AFM is a global bank which is operating its business in different countries but its main headquarter is in South Africa. It has a shared service centre (SSC) for finance and HR in South Africa. But, for reducing the cost of back office, CFO of the bank has decided to relocate its SSC to India or China. Along with this, organization has number of key projects which needs to be completed in order to comply with new banking regulations. Overall, AFM bank is facing the problem of poor P3M performance which is the major research issue of this study.
1. Reasons for poor P3M performance in AFM bank
Portfolio, Program and Project management P3M Framework:
P3M framework can be defined as a set of policies, procedures, tools and different models which are designed to support different functions of organization to attain strategic and tactical benefits from their investment in projects, program and portfolios (Kathy and Deborah, 2007).
As per the given case study, AFM bank is suffered from poor P3M performance.

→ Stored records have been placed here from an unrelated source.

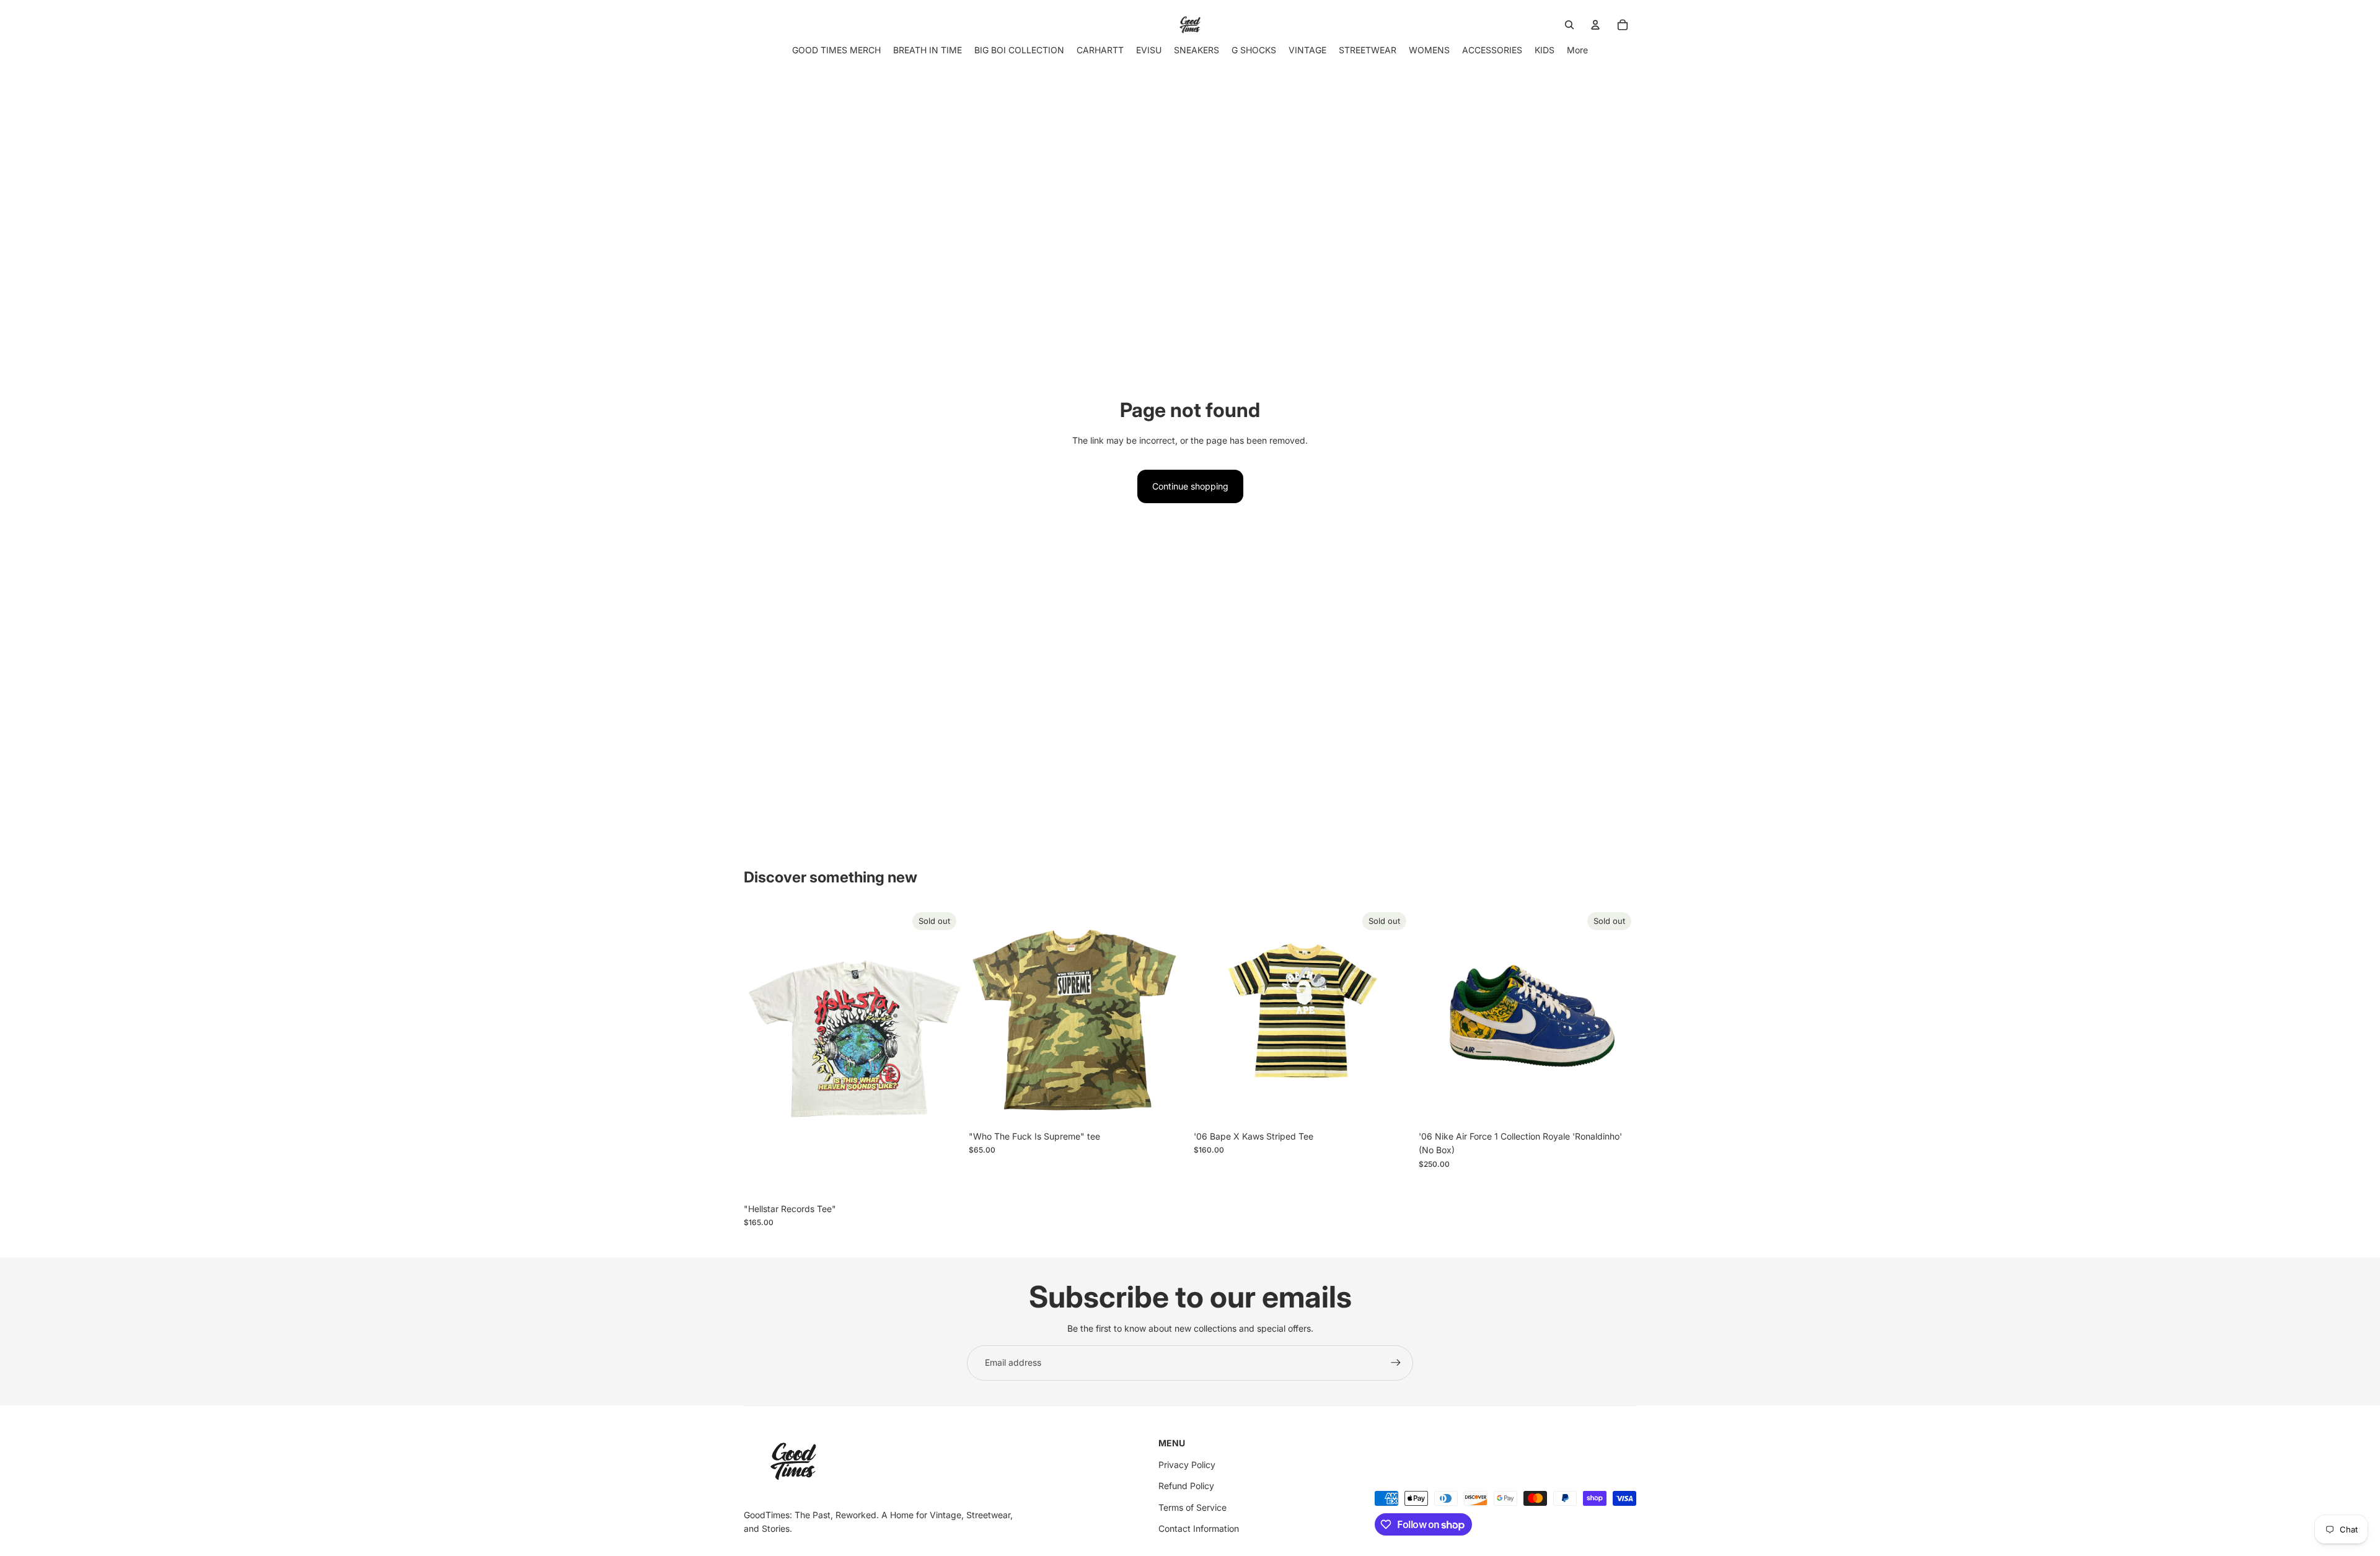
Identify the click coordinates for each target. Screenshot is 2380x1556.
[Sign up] (1396, 1362)
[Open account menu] (1595, 24)
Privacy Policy (1186, 1464)
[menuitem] (1577, 50)
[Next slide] (1617, 1016)
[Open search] (1569, 24)
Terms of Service (1192, 1507)
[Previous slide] (1437, 1016)
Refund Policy (1186, 1485)
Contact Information (1198, 1528)
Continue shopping (1190, 486)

There are different reasons of poor performance which are described as under:
AFM Bank is operating a Shared Service Center for finance and HR in South Africa which supports its global operations. But, requirement of high cost and time is one of the major problems of SSC which has negative impact on portfolio of global operations of bank (Kumaraswamy, 2011).
Bank has an extensive portfolio of projects; however, performance is poor in terms of delivering projects on time and in budget.
As per the given case study, AFM bank has a very large project which poses particular serious risk to future revenue and profit. Therefore, it is also one of the major reasons behind poor P3M performance because it has the negative impact on future performance of organization in international market.
Worse relationship with business users is also one of the major reasons which can decline Portfolio, Program and Project management of AFM bank (Martin and Guerin, 2006).
CIO (Chief Information Officer) of bank has started to introduce Agile Methodology for improving the system development and performance of project. But, after implementation, this methodology has failed to gain necessary commitments from the system users. So, it is also one of the major reasons which affect entire performance of the organization (Zwikael, 2009).
Project manager of bank has left so; lack of standardized project management process across the organization is also one of the major reasons behind poor P3M performance.
Bank does not follow a consistent way to chose profitable investment for firm so; it increases unnecessary cost of company.
As per the case study, there is no appropriate way of monitoring and controlling the project performance (Minney, 2012).
It is an international bank, so differences among culture of each nation also lead to inappropriate management of organization’s culture which also affects the performance of company.
There are different factors of macro environment such as political, legal and ethical issues; environment and economic fluctuation as well as social inequalities are also considered as one of the major reasons of poor P3M performance.
Therefore, all these are the major reasons behind poor P3M performance of AFM bank.
Organization needs to pay specific attention towards projects, programs and portfolios for improving its overall performance (Dey, Clegg and Bennett, 2010).